**To do:**
a) In the article on Siri Shortcuts and Spotify, substitute "music streaming apps" for "streaming media apps" and write out the passage starting with "Siri Shortcuts Offer" and going on through "from third-party sources.".
b) Pick up the article on Siri Shortcuts and Spotify after its last sentence and add a few more sentences in the same style.

**Excerpt provided:**
====================
Siri Shortcuts Offer Scope for Limited Spotify Interactions in iOS 12

Last month, when we asked MacRumors readers what they hoped to see in iOS 12, one of the most frequent requests was improvements to Siri, specifically Spotify integration. Currently, Siri can open streaming media apps like Spotify, but it can't play songs or video from third-party sources.

While Apple has yet to explicitly support the functionality, one of the components in the newly-announced Siri Shortcuts feature in iOS 12 could pave the way for Siri-controlled playback, should Spotify choose to implement it.


Siri Shortcuts lets users connect certain third-party apps to Siri to greatly streamline voice controls, allowing them to connect app-specific actions to an invokable Siri phrase.

As noted by TechCrunch, the Siri Shortcuts feature includes a "Play Media" intent that will let users summon audio and video media from third-party apps, and could theoretically be used to direct Siri on iPhone or HomePod to a designated playlist or artist on Spotify.
====================
**Provided records:**
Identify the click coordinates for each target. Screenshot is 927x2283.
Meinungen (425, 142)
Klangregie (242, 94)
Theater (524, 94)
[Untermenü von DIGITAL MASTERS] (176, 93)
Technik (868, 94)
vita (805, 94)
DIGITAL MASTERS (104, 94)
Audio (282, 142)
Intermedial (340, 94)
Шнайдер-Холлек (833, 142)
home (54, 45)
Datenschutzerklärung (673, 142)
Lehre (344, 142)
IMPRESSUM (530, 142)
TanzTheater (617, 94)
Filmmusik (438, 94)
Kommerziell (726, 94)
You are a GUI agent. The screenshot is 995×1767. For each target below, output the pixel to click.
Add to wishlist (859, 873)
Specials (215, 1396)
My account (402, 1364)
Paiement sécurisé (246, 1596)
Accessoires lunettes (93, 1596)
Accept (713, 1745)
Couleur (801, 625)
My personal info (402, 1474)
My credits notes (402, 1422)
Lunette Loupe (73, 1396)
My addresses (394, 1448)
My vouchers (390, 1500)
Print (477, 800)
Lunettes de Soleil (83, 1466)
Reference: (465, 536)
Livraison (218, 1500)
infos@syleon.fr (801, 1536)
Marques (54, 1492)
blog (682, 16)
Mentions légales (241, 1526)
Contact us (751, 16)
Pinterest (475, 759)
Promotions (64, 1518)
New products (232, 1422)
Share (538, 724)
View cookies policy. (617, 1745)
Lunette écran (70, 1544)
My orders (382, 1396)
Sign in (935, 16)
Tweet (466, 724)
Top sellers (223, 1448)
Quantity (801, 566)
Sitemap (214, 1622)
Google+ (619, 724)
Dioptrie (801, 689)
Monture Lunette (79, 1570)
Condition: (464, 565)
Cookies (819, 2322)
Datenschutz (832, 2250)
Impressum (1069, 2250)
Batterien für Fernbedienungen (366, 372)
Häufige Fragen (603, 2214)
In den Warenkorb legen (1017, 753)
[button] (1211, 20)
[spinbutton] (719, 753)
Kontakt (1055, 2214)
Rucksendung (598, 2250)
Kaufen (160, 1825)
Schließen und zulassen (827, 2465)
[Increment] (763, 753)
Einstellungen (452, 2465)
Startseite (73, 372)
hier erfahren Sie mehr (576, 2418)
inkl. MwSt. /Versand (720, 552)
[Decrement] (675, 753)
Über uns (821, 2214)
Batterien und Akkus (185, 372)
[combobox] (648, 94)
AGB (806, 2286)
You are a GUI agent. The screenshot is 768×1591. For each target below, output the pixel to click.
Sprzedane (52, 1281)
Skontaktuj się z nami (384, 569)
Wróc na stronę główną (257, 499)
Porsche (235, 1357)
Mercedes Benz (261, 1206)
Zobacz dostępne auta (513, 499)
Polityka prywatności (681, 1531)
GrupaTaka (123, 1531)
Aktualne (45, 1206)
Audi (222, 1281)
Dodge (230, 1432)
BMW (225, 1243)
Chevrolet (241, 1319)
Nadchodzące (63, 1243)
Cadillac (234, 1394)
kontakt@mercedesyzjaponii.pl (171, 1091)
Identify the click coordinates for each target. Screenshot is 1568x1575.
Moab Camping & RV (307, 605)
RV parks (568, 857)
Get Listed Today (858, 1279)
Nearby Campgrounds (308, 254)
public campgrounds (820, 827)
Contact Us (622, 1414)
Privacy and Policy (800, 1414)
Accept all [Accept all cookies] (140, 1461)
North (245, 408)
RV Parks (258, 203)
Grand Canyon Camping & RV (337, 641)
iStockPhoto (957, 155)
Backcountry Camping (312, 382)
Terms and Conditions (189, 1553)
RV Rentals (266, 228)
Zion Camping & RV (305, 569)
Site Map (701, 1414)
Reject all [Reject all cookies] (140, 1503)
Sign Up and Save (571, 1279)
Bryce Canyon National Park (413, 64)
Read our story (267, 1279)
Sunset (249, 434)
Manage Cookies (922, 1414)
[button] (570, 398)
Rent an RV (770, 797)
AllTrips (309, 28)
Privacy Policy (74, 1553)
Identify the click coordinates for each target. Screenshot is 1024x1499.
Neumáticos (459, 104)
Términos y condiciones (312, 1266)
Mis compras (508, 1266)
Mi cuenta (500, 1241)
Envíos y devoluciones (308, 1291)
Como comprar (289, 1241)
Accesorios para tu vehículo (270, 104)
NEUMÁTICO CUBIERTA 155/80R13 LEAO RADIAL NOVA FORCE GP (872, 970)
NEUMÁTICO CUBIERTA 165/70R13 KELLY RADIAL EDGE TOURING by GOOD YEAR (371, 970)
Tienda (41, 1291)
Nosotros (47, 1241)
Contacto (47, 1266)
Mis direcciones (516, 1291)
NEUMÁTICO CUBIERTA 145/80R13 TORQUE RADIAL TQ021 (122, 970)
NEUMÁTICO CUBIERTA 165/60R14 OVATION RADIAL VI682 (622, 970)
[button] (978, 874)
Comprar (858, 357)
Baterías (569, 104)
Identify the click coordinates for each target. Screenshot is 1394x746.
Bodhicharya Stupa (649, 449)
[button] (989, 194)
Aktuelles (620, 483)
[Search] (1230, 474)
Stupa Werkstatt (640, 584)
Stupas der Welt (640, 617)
====================
**Task results:**
a)
Siri Shortcuts Offer Scope for Limited Spotify Interactions in iOS 12

Last month, when we asked MacRumors readers what they hoped to see in iOS 12, one of the most frequent requests was improvements to Siri, specifically Spotify integration. Currently, Siri can open music streaming apps like Spotify, but it can't play songs or video from third-party sources.

b)
It's not yet entirely clear how deep this kind of integration can go, but it's likely to operate much less seamlessly than Siri controls for Apple Music. The Siri Shortcuts that Apple demonstrated during its WWDC keynote for instance were limited to sequential actions across apps, suggesting the "Play Media" intent is a one-off command that relies on specific pre-made shortcuts to playlists, artists, and the like.

Still, in theory, Siri could be used to play an artist or playlist from Spotify, and then the listener could use the standard Siri media playback functions to control the listening experience. But that's still some ways off Siri's existing integration with Apple Music, which extends to individual interface controls and even artist/genre queries.

The other issue of course is that it all depends on whether Spotify chooses to implement Shortcuts, but the new feature in iOS 12 is at least a positive sign that Apple is evolving Siri toward increased compatibility with third-party streaming services.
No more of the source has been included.